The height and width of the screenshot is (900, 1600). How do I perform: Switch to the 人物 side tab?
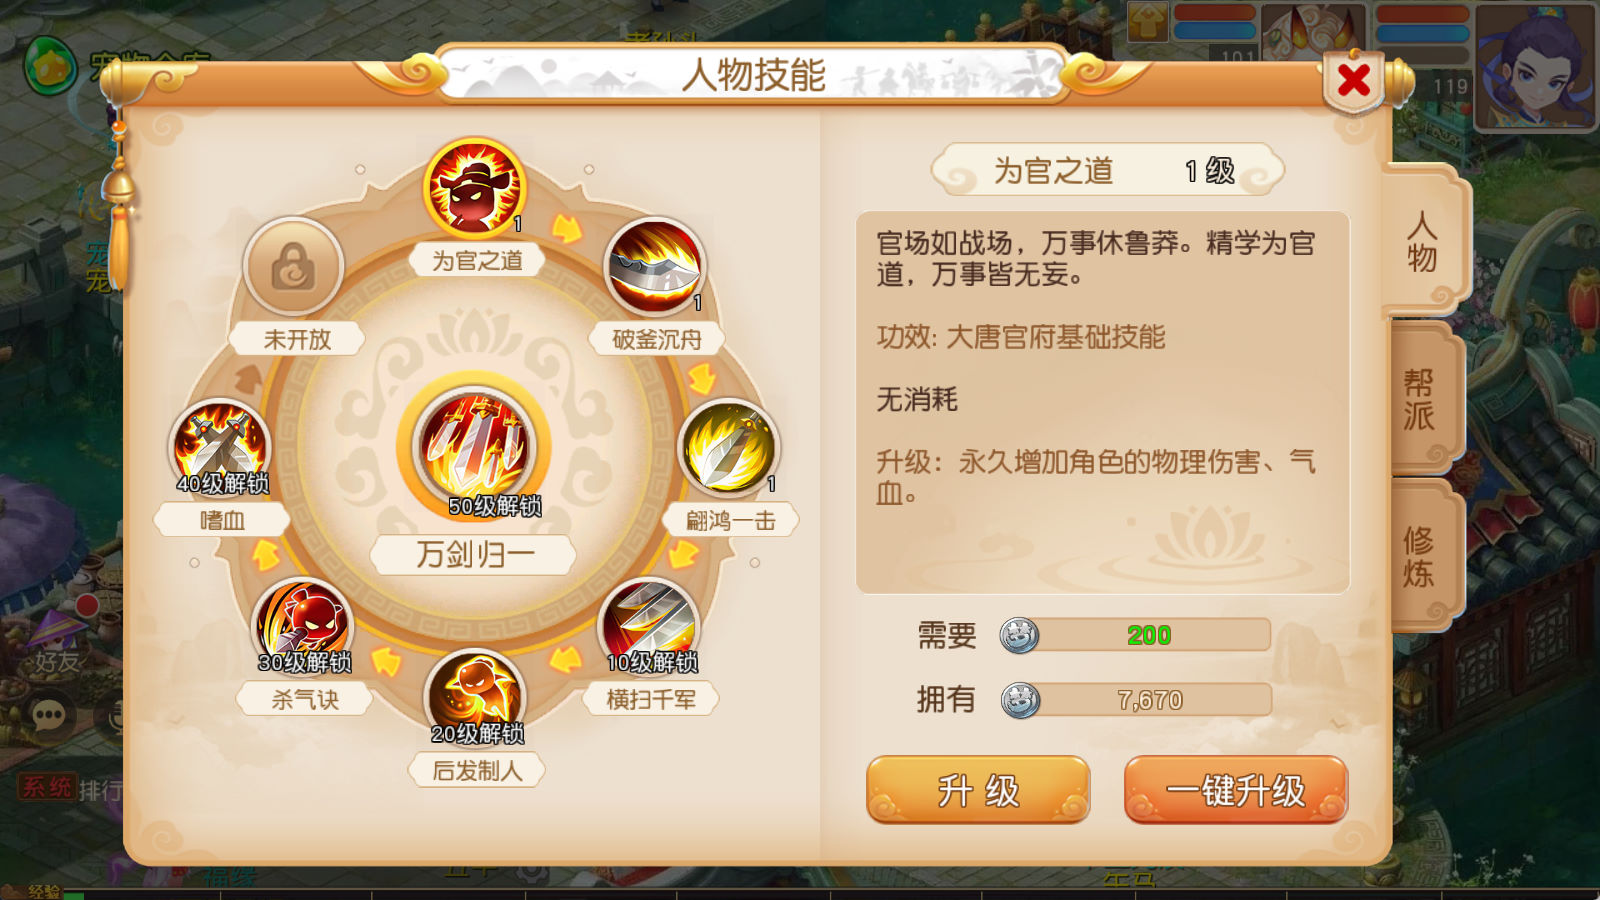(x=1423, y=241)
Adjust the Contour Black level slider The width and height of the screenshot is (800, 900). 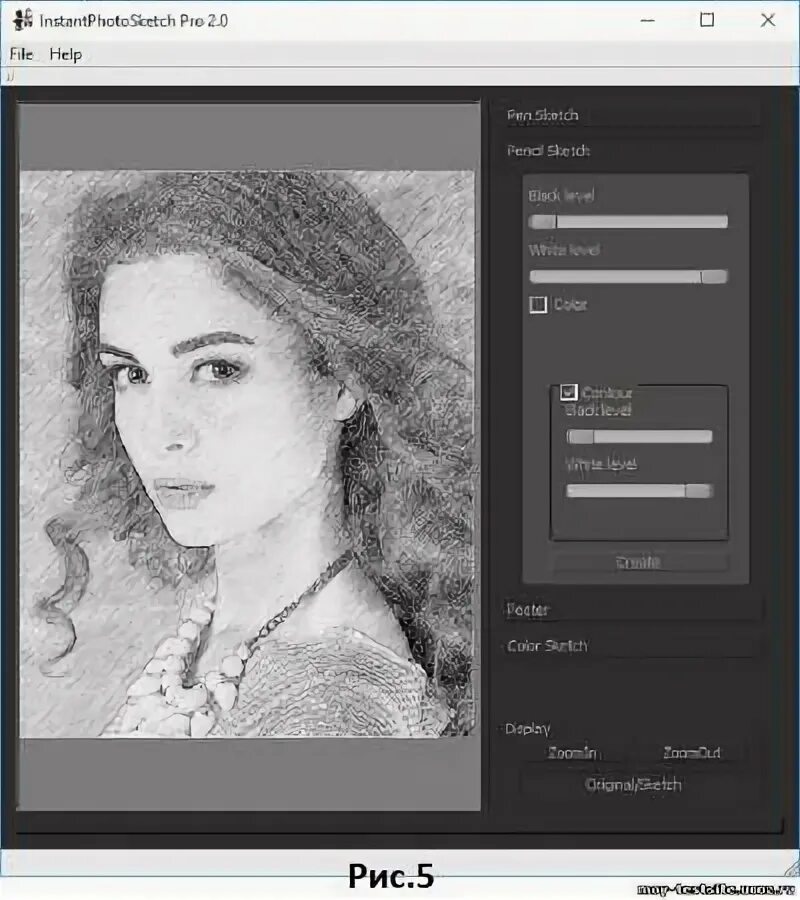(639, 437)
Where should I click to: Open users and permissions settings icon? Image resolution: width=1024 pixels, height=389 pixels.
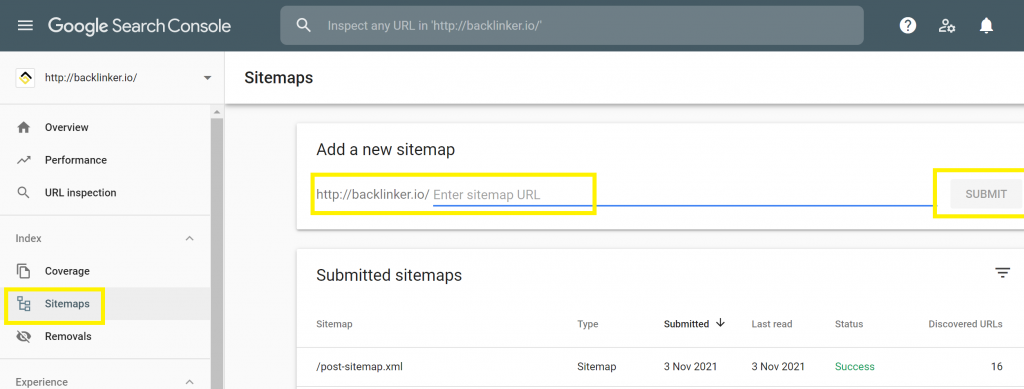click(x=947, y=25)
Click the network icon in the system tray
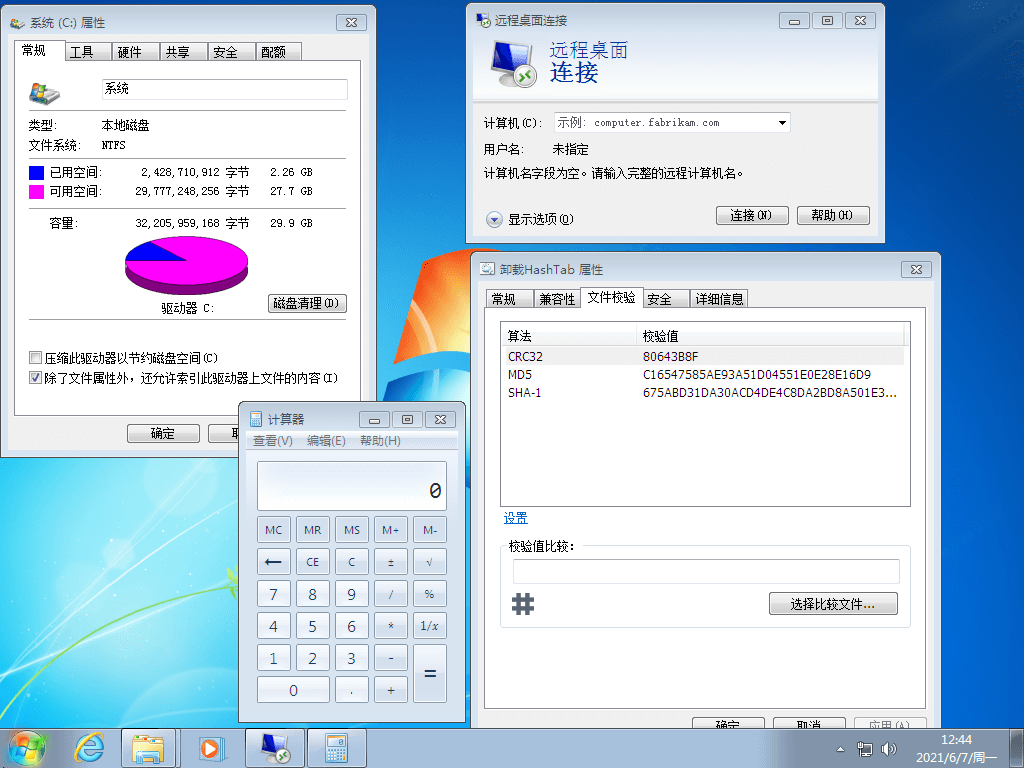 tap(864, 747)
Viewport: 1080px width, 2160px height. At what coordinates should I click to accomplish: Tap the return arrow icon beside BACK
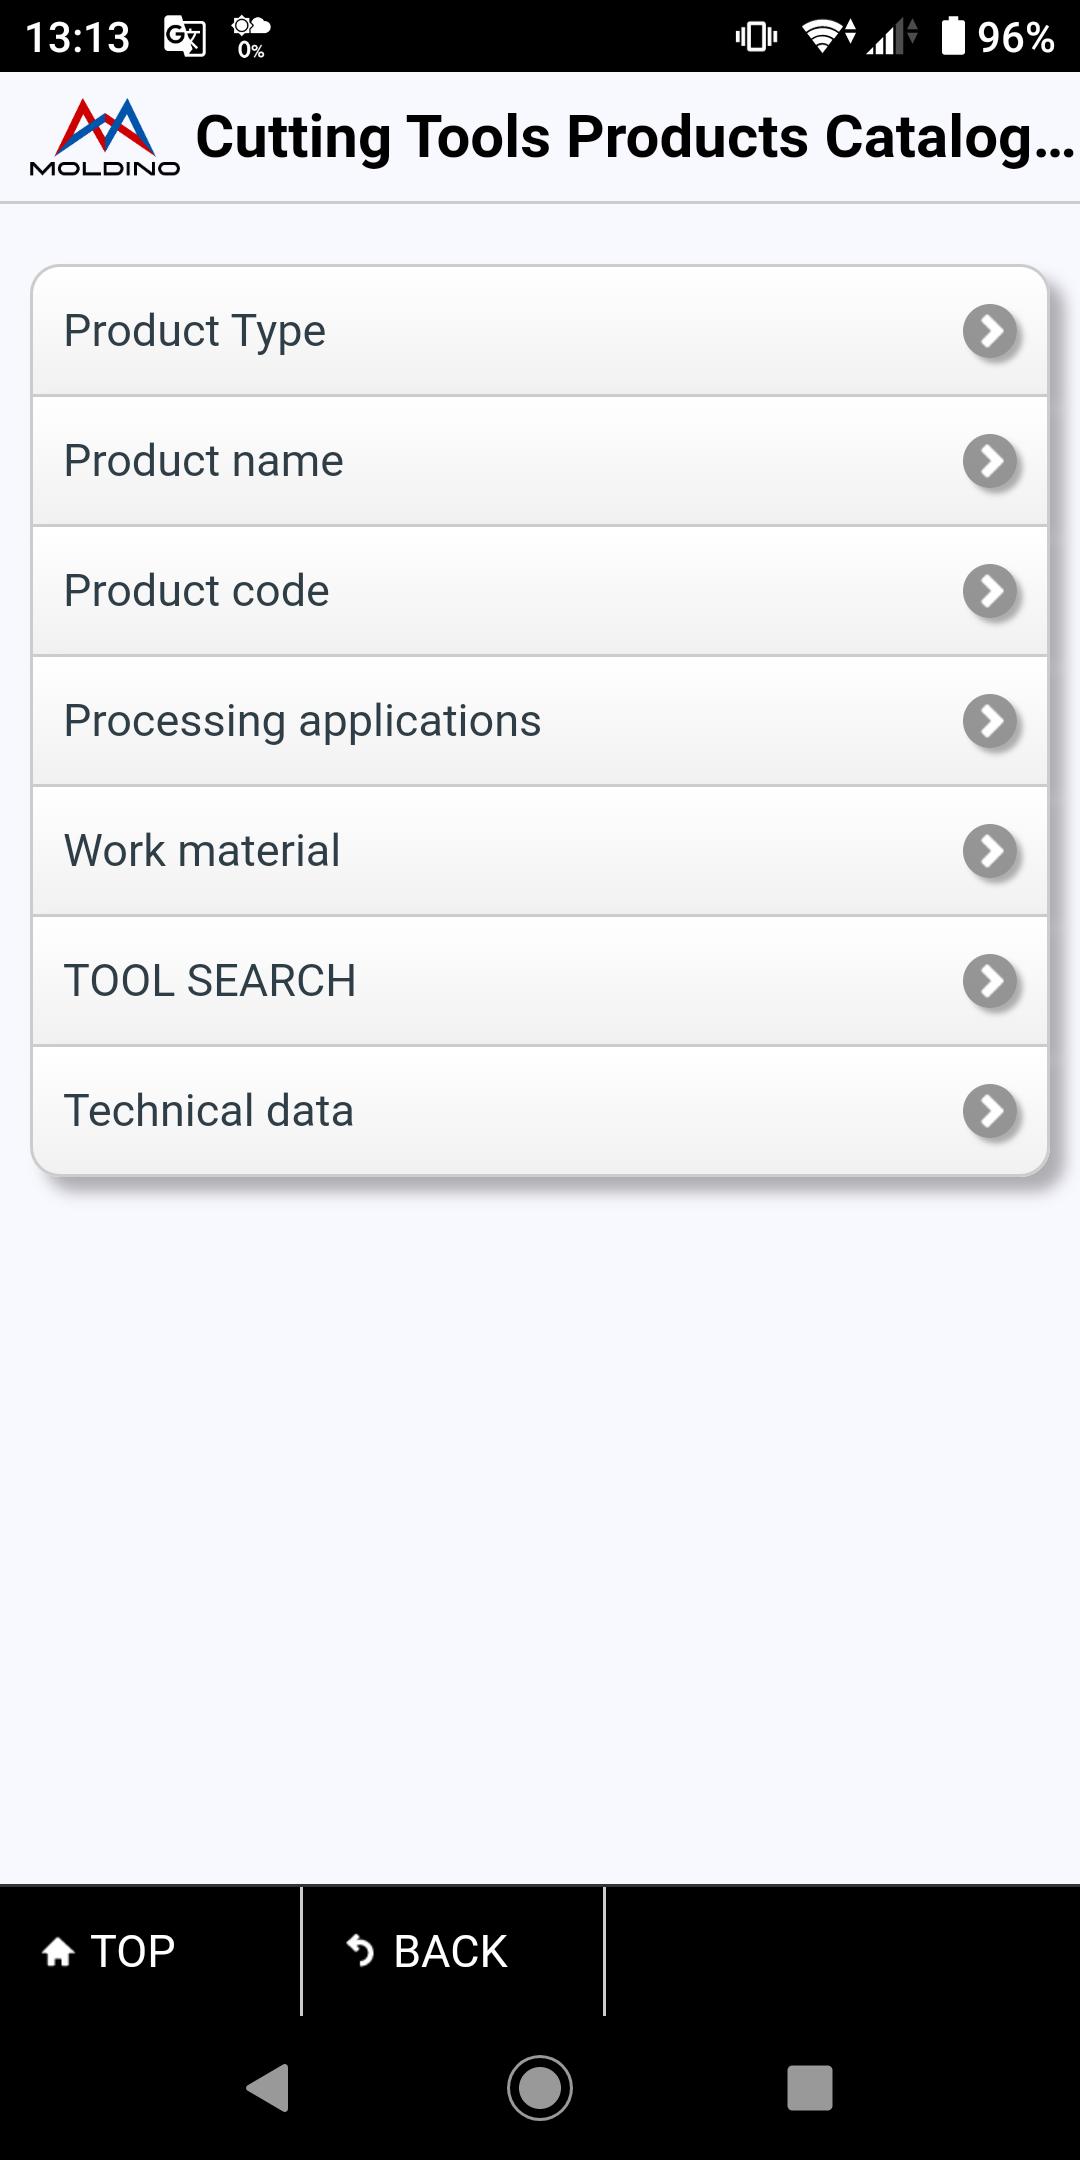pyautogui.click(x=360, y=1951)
===
Leave every picture out and set down exactly the lines running from the one with "Click the network icon in the system tray" to the last line of the material above.

FINISHED TASK
Click the network icon in the system tray
 tap(864, 747)
Viewport: 1080px width, 2160px height. At what coordinates should I click to accomplish: Tap the return arrow icon beside BACK
pyautogui.click(x=360, y=1951)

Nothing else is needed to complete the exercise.